> **What you should do**: Quote the stretch of the listing from its first line through the line containing "coord(691,203)", reproducing each line without any change.

(Raw records)
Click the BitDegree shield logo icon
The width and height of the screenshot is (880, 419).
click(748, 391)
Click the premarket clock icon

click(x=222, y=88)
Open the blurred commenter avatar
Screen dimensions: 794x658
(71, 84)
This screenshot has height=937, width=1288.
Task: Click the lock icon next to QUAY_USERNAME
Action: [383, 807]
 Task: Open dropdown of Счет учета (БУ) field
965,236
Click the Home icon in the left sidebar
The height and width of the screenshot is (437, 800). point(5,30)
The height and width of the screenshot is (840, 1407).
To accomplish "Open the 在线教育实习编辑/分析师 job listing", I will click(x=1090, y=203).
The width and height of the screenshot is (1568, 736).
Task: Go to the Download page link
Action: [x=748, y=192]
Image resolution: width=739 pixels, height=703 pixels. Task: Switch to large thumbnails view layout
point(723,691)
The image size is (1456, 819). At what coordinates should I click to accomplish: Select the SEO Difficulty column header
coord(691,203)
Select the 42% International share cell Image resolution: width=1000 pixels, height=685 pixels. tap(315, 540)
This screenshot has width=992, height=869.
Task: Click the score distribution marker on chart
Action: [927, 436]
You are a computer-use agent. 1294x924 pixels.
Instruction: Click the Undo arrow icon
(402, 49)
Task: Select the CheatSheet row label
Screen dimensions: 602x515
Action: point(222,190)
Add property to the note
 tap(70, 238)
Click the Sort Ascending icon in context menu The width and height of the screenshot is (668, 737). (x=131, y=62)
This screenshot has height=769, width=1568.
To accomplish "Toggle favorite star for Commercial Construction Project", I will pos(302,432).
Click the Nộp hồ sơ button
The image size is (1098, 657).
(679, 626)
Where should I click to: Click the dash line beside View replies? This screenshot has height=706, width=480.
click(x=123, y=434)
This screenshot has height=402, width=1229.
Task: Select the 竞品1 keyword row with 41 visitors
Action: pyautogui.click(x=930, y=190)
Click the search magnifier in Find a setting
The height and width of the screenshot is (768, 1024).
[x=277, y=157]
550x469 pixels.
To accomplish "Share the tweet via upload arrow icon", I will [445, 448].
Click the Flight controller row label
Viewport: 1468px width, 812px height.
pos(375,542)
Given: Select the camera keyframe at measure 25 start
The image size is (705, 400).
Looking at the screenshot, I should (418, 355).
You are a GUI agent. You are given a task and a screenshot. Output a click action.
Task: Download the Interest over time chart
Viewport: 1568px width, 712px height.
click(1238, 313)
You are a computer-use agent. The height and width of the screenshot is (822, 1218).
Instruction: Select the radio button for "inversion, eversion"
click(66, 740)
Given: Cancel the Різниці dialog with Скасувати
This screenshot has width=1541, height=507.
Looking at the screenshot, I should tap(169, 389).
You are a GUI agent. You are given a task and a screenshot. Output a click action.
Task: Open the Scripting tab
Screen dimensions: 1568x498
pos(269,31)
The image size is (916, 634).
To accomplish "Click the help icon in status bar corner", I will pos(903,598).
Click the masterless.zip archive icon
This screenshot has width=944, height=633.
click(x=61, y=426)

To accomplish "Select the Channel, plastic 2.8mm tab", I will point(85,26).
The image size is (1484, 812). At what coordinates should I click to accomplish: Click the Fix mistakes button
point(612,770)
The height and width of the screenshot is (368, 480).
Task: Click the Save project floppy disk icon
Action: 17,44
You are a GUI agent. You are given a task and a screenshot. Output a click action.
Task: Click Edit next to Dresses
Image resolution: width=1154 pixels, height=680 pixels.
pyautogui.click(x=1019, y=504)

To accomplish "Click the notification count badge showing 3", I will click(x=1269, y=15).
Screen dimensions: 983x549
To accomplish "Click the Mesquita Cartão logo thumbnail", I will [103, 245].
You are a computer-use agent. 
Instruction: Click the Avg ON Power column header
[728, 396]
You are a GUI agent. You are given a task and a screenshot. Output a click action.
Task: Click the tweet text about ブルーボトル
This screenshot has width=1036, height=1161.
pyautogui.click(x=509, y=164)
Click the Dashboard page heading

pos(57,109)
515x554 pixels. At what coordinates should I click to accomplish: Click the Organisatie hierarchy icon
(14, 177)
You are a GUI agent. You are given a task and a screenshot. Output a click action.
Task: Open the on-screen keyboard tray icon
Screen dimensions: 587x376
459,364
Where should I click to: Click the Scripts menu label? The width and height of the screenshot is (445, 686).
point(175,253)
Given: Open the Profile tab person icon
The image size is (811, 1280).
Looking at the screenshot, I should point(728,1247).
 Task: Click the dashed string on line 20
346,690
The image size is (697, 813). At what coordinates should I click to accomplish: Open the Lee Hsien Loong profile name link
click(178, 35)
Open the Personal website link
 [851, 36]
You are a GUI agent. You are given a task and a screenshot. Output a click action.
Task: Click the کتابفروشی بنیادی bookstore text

> **Output**:
Click the BitDegree shield logo icon
The width and height of the screenshot is (880, 419).
click(748, 391)
Click the premarket clock icon

click(x=222, y=88)
Open the blurred commenter avatar
Screen dimensions: 794x658
(71, 84)
This screenshot has height=937, width=1288.
Task: Click the lock icon next to QUAY_USERNAME
Action: [383, 807]
 Task: Open dropdown of Счет учета (БУ) field
965,236
Click the Home icon in the left sidebar
The height and width of the screenshot is (437, 800). point(5,30)
The height and width of the screenshot is (840, 1407).
To accomplish "Open the 在线教育实习编辑/分析师 job listing", I will click(x=1090, y=203).
The width and height of the screenshot is (1568, 736).
Task: Go to the Download page link
Action: [x=748, y=192]
Image resolution: width=739 pixels, height=703 pixels. Task: Switch to large thumbnails view layout
point(723,691)
The image size is (1456, 819). At what coordinates should I click to accomplish: Select the SEO Difficulty column header
coord(691,203)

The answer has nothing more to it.